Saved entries
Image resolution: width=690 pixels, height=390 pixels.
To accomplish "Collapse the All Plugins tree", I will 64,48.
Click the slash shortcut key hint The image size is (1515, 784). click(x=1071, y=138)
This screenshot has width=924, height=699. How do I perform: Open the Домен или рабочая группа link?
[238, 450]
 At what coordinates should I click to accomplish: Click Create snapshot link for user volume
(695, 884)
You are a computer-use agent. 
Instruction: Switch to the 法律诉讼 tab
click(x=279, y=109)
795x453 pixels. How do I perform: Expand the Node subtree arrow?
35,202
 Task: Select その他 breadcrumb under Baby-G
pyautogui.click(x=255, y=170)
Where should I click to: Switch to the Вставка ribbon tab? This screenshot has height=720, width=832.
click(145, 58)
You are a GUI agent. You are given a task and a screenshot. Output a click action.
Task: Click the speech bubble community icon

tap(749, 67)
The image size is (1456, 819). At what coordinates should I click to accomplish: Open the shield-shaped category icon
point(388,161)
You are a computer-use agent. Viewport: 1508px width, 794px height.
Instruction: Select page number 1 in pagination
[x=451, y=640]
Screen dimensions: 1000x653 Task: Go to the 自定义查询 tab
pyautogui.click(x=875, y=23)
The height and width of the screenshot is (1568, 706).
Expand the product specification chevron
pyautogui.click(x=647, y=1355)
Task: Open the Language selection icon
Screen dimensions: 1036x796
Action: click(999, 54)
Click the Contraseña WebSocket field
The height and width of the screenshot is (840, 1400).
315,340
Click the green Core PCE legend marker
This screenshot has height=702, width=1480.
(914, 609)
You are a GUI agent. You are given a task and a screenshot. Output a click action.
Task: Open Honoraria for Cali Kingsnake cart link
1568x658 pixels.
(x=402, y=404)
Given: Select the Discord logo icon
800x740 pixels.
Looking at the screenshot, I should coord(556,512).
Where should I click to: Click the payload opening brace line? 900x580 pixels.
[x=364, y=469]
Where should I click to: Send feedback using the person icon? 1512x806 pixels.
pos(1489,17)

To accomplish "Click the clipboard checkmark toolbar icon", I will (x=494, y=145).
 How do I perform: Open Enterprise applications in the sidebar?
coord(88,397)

### [THE TASK]
Print all of the saved entries above exactly as they appear, line for line.

### [WRITTEN ANSWER]
Image resolution: width=690 pixels, height=390 pixels.
To accomplish "Collapse the All Plugins tree", I will 64,48.
Click the slash shortcut key hint The image size is (1515, 784). click(x=1071, y=138)
This screenshot has width=924, height=699. How do I perform: Open the Домен или рабочая группа link?
[238, 450]
 At what coordinates should I click to accomplish: Click Create snapshot link for user volume
(695, 884)
You are a computer-use agent. 
Instruction: Switch to the 法律诉讼 tab
click(x=279, y=109)
795x453 pixels. How do I perform: Expand the Node subtree arrow?
35,202
 Task: Select その他 breadcrumb under Baby-G
pyautogui.click(x=255, y=170)
Where should I click to: Switch to the Вставка ribbon tab? This screenshot has height=720, width=832.
click(145, 58)
You are a GUI agent. You are given a task and a screenshot. Output a click action.
Task: Click the speech bubble community icon

tap(749, 67)
The image size is (1456, 819). At what coordinates should I click to accomplish: Open the shield-shaped category icon
point(388,161)
You are a computer-use agent. Viewport: 1508px width, 794px height.
Instruction: Select page number 1 in pagination
[x=451, y=640]
Screen dimensions: 1000x653 Task: Go to the 自定义查询 tab
pyautogui.click(x=875, y=23)
The height and width of the screenshot is (1568, 706).
Expand the product specification chevron
pyautogui.click(x=647, y=1355)
Task: Open the Language selection icon
Screen dimensions: 1036x796
Action: click(999, 54)
Click the Contraseña WebSocket field
The height and width of the screenshot is (840, 1400).
315,340
Click the green Core PCE legend marker
This screenshot has height=702, width=1480.
(914, 609)
You are a GUI agent. You are given a task and a screenshot. Output a click action.
Task: Open Honoraria for Cali Kingsnake cart link
1568x658 pixels.
(x=402, y=404)
Given: Select the Discord logo icon
800x740 pixels.
Looking at the screenshot, I should coord(556,512).
Where should I click to: Click the payload opening brace line? 900x580 pixels.
[x=364, y=469]
Where should I click to: Send feedback using the person icon? 1512x806 pixels.
pos(1489,17)

To accomplish "Click the clipboard checkmark toolbar icon", I will (x=494, y=145).
 How do I perform: Open Enterprise applications in the sidebar?
coord(88,397)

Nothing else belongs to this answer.